The following drugs were used at the concentrations noted; Thapsigargin (Tg) (Tocris 1138) 100nM, Ceapin A7 (Sigma Aldrich SML2330) 6μM, HA15 (Selleckchem S8299) 1–50μM.
Induction and assessment of KSHV reactivation and replication
Exogenous RTA expression was induced in iSLK.219 and TREx-BCBL-1-RTA cells by treatment with 1 μg/mL of doxycycline (Fisher Scientific, Waltham, MA, USA). To prevent viral DNA replication (Fig 1C), these cells were induced with Dox in the presence of phosphonoformate (PFA) 100μM (Sigma Aldrich P6801). Viral reactivation was evaluated by microscopy detection of the PAN-RFP reporter and immunoblot for viral proteins. To determine the efficiency of KSHV DNA replication, DNA was isolated from BCBL-1-RTA at the indicated times following reactivation using the Dneasy blood and tissue kit following manufacturer guidelines (Qiagen 69581). 20ng of total DNA was used for qPCR using primers for the KSHV gene ORF57: F: 5’GGGTGGTTTGATGAGAAGGACA3`R: 5’CGCTACCAAATATGCCACCT, andHuman Chromosome 11q (accession number AP002002.4) as a normalization control: F: 5`TAACTGGTCTTGACTAGGGTTTCAG3`R: 5`ACCACAACAAAAAGCCTTATAGTGG3`
Viruses
HSV1-US11-GFP (Patton strain) (Mohr lab, NYU School of Medicine) was propagated and titrated in Vero cells. HCMV-TB40/E-GFP (Murphy Lab SUNY) was propagated and titrated in NHDFs. Vaccinia Virus Western Reserve (ATCC VR-1354) was expanded in HeLa cells and titrated in BSC1 cells. KSHV.219 was generated from iSLK.219 cells treated with Dox 1ug/ml for 72h. The supernatant from lytic cells was collected, clarified, and filtered with a 0.45 um syringe filter. The virus was tittered by spinoculation (2000 rpm/2 h/Room temp) of uninfected iSLK in 6 well plates. Cells were incubated for 48 h following infection, trypsinized, and collected for flow cytometry in a Sony SH800 instrument. The percentage of cells expressing eGFP was determined by flow cytometry and used to calculate the number of fluorescence forming units (ffus) in each sample.

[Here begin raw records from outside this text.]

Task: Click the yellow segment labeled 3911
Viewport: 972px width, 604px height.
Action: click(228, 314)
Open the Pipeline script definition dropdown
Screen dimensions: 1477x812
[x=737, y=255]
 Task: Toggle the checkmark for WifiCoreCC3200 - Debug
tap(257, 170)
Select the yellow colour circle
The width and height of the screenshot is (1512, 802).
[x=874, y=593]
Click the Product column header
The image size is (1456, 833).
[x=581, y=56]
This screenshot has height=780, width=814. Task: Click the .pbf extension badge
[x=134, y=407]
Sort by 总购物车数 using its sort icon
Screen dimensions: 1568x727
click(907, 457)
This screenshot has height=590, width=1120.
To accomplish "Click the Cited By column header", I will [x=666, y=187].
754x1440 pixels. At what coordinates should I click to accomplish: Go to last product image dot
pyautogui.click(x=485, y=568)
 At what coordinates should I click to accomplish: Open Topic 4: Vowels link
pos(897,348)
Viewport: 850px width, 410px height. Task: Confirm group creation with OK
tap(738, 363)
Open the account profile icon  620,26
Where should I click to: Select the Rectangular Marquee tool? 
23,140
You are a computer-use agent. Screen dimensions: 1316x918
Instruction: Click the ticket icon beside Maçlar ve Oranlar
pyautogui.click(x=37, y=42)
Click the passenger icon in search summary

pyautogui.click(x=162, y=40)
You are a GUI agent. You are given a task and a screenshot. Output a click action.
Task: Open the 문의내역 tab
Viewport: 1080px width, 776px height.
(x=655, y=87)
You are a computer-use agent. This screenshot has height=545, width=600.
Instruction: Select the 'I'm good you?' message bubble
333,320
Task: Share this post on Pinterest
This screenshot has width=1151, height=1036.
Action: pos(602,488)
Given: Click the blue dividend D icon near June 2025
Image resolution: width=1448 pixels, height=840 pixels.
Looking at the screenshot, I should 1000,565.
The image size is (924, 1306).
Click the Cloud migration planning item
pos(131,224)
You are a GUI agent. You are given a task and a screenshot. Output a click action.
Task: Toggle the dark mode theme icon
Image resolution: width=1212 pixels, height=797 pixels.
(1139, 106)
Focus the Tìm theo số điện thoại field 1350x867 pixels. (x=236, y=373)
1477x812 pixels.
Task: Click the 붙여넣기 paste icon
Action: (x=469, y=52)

Immunoblotting and antibodies
Cells were washed and collected in 1X sample buffer (62.5 mM Tris-HCl (pH 6.8), 2% sodium dodecyl sulfate (SDS), 10% glycerol, 0.7 M b-mercaptoethanol). Samples were sonicated on ice to reduce viscosity. Cell lysates were fractionated by SDS-PAGE and transferred onto nitrocellulose membranes. Immunoblots were incubated with primary antibodies overnight at 4°C, and immunoreactive bands were detected with HRP-conjugated secondary antibodies by enhanced chemiluminescence (ThermoFisher, Waltham, MA, USA) according to the manufacturer’s recommendations. All antibodies were used at a 1:1000 dilution in 3% BSA/1× TBST unless indicated. BiP (Cell Signaling Technologies 3117), Actin (1:30,000, Sigma Aldrich, St. Louis, MO, USA), GRP94 (Cell Signaling Technologies 2104), Calreticulin (Cell Signaling Technologies 2891, IRE1 (Cell Signaling Technologies 3294), IRE1-P Ser274 (Novus biotechnologies NB100-2323), XBP1s (Cell Signaling Technologies 40435), K8.1 (mAb clone 19B4), vIL6 (Advanced Biotechnology 13-214-050), KbZip (SCBT sc-69797), ORF45 (SCBT sc-53883), ORF57 (SBCT sc-135746). The LANA rabbit polyclonal antibody was raised against a synthetic peptide from the acidic domain of LANA (Polson and Ganem). The antibody for K1 (1:100) was a generous gift from the Damania Lab at The University of North Carolina at Chapel Hill.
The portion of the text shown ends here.